A tax agreement with Germany would be a “win-win situation” for governments, clients, banks and employees, Ermotti said. “What you see coming out is clearly unfortunate. We’re in the middle of the final mile of this long process.”
German authorities this week raided homes and offices of about 100 UBS clients to examine allegations they may have hidden money in Swiss accounts.

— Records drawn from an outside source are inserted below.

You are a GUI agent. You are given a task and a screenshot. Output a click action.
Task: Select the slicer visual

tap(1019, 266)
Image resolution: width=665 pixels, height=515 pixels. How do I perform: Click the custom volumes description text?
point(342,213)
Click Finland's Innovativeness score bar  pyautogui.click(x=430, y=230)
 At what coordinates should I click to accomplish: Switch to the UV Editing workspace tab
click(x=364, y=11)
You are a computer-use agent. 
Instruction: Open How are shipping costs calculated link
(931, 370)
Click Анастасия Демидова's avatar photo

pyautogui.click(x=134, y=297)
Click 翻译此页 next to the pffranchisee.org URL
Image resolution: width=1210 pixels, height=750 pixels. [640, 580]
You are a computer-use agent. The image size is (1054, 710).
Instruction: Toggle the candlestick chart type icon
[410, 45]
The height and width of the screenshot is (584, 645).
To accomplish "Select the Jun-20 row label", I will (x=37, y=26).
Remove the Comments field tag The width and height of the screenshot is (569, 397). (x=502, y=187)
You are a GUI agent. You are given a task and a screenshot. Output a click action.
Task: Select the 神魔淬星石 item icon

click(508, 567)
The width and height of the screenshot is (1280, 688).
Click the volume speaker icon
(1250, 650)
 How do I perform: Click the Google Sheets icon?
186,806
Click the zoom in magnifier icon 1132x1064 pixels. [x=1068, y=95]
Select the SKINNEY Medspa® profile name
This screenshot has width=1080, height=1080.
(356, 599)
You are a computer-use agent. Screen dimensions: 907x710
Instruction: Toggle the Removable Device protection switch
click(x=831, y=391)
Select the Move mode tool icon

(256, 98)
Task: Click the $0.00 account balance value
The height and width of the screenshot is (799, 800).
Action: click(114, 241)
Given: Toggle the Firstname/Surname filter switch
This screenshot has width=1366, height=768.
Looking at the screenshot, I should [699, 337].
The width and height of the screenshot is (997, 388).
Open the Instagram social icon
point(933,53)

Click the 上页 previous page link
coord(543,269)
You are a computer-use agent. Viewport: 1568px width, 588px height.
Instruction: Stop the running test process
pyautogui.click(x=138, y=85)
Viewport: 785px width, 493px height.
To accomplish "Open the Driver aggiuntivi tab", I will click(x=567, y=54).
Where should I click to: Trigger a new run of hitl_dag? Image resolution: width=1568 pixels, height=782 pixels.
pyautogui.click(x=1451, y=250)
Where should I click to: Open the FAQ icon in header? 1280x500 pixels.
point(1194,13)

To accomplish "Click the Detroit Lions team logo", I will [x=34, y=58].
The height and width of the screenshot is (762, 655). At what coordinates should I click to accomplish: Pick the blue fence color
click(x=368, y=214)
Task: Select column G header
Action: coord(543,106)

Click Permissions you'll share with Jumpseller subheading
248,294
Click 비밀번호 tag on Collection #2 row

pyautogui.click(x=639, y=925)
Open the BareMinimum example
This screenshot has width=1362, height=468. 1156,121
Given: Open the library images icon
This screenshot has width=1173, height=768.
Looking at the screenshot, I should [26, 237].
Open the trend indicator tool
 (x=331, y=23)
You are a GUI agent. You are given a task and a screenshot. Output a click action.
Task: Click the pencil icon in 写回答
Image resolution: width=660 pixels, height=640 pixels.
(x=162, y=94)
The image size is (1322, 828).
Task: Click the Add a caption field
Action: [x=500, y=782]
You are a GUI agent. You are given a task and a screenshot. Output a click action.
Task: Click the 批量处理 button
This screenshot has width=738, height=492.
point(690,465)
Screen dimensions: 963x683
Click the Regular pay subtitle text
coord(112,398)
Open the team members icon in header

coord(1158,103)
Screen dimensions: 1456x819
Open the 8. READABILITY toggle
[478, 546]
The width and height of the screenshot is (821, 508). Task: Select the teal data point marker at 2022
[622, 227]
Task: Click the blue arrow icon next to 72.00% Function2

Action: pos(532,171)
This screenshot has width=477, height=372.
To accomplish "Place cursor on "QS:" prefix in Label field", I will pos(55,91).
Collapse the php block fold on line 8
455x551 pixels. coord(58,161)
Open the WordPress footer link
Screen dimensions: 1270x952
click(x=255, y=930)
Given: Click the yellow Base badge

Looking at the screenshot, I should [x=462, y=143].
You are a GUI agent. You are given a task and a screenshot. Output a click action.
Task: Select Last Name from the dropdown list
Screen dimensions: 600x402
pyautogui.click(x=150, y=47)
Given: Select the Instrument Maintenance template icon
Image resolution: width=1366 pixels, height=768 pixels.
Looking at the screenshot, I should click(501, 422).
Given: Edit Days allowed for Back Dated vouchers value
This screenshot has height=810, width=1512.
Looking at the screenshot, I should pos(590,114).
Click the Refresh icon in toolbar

German investigators have in recent years bought compact discs holding account data of bank clients with money in Switzerland or Liechtenstein, leading to probes of thousands of potential German tax cheats.
Ermotti said he doesn’t want to speculate on what may happen if Germany’s parliament rejects the agreement. “We’ll work through whatever needs to be done,” he said. “We’ll address the situation when we’re there.”
UBS is “very committed” to business in Germany and has no intention of scaling it back, Ermotti said. “We shouldn’t let these last miles and last minutes of difficulties hamper the strategic rationale.”
As well as pursuing the treaty with Germany, which will impose a withholding tax on funds held by Germans in Switzerland, the Swiss government has struck similar deals with Austria and the U.K. An agreement with Italy could be reached by the end of the year, Martin Maurer, head of the Association of Foreign Banks in Switzerland, said on Nov. 1.